I was Paul, the insensitive, arrogant and rough Pokemon trainer. I have never had such strong relationships with someone; those so-called 'friends'. In fact, I pretty much hated people; friends. I know that they are going to leave me, just like other people did: mom, dad, Reggie. I was concentrating on training Pokemon, becoming more and more powerful each day. I wasn't going to give up so easily, like Reggie did. I wasn't weak. I didn't have friends to make me weak.

Until then.

I met Ash Ketchum. A naïve and hyperactive young boy with a huge ambition to become the greatest Pokemon Master in the world. I laughed in my head. I have seen what he can do and he was just like the others: weak. I have fought him many times and won every single battle. But something really intrigued me.

I couldn't understand his enthusiasm. The more he was losing battle after battle, the more he wanted to challenge me again. He was driving me mad with that "Don't worry, Pikachu, next time will be better." Where all this optimism comes from?

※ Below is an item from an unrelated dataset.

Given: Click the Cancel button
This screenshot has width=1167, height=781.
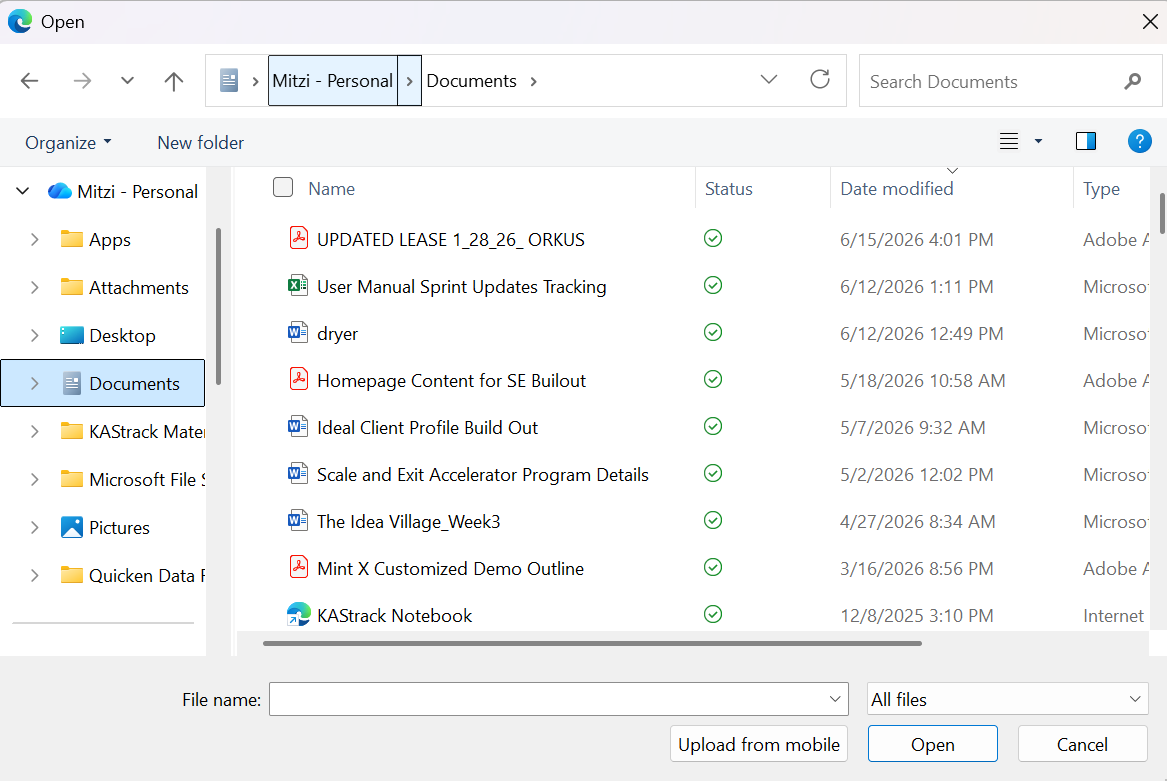Looking at the screenshot, I should [1082, 744].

He was pathetic. How could he become the greatest Master with all those weak and useless Pokemon? He reached the top line when he took the Chimchar I had released. I wasn't going to keep him anyway, but this made me mad. We were on different sides of the galaxy.

But opposites do attract.

I found myself slowly falling for him. I watched him play around with his Pokemons and with his friends, always with a smile on his face, always laughing his head off. _'This is absolutely pathetic.'_ But for some time past, I started to enjoy watching him laugh. His laughter was contagious. For the first time, I felt envy. Yes, I started to envy him for having a reason to smile, to laugh. I have shook my head violently and got back to my Pokemon training, wanting to get him out of my head, but I found this quite impossible. His image was obsessing me. His unruly raven hair, his big black eyes and tanned skin; he was quite attractive. The more I tried to make this feeling fade away, the more it became stronger, until I realized: I was in love with him.

I was angry with myself, fighting with my own feelings, but I lost the battle. I had to admit, disgusted, that it's true.

And then came the day.

We met again. I turned my back on him, hoping that he wouldn't see me, but he did. And challenged me again. It was the last straw that breaks the camel's back. What's worth trying for if you know you're going to lose anyway? I had enough.

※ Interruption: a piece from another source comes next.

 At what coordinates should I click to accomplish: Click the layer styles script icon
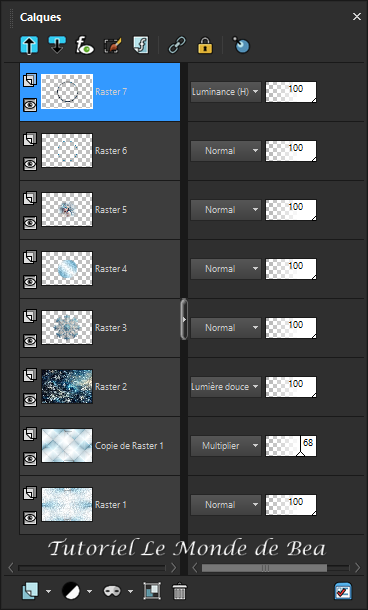tap(141, 46)

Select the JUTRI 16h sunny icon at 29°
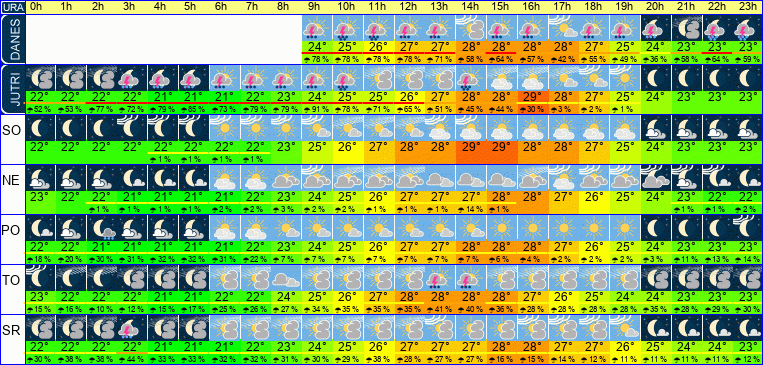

Without even being fully aware of what I'm doing, my fist clenched on his black hair, face only two centimeters away from his. Two scared shouts erupted behind me.

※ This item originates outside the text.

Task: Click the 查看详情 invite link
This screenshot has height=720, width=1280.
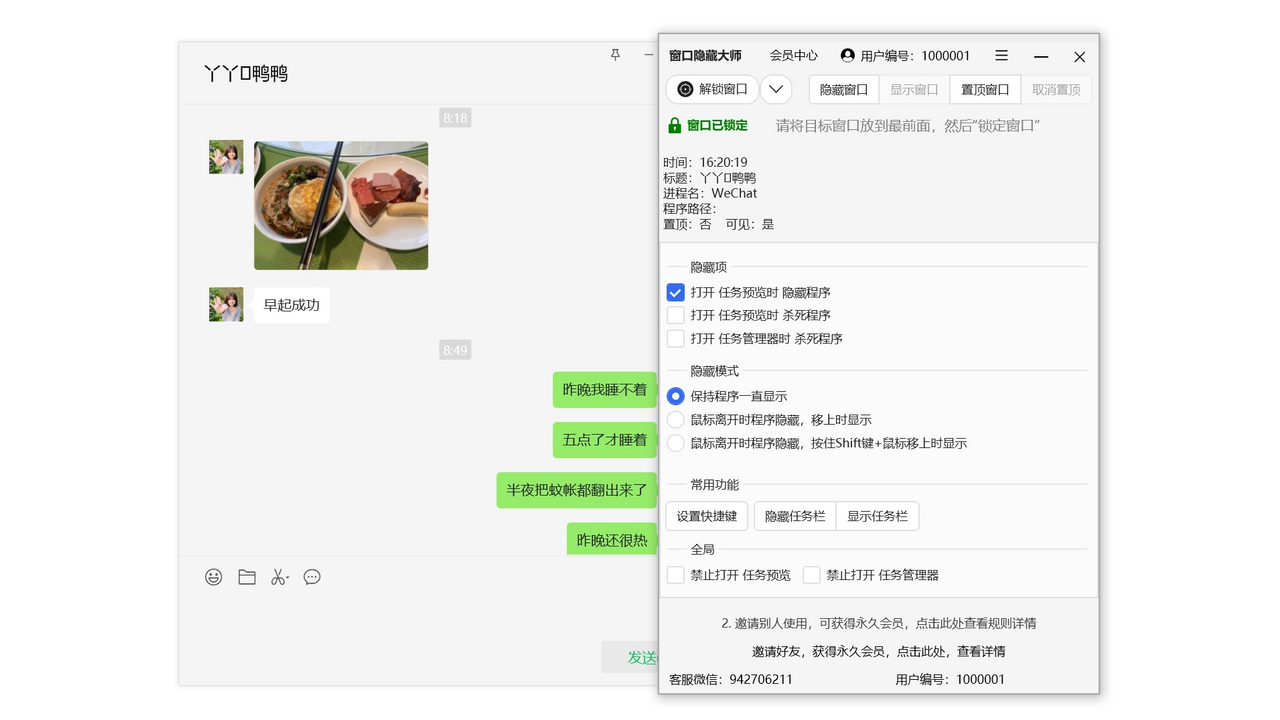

"Ash!" It was the loser's friends: the frilly girl and the breeder. I feel his warm, fingerless-gloved hand tighten around my wrist.

"Can't you see that you're pathetic?" I screamed loudly. "Why do you challenge me every time we meet? Can't you see that you are losing every time? Why are you even trying to become the best, if you have the weakest Pokemon in this world?" He looked at me with his innocent big eyes. My fist slowly began to loose the grip on his hair until my hand fell to my side. I was looking furiously at him. I have let out all the frustration and rage I was feeling deep inside of me.

"I really want to be the best," came his respond. "and how can I succeed if not trying? Even though I'm losing sometimes, I keep trying, I don't give up. I thought you know that."

I frowned. Yeah, I knew. Reggie taught me that, involuntarily.

"I'm challenging you because I hope that someday I'll win." he continued. "And being strong is not resumed only to have strong Pokemons. You have to trust your Pokemons."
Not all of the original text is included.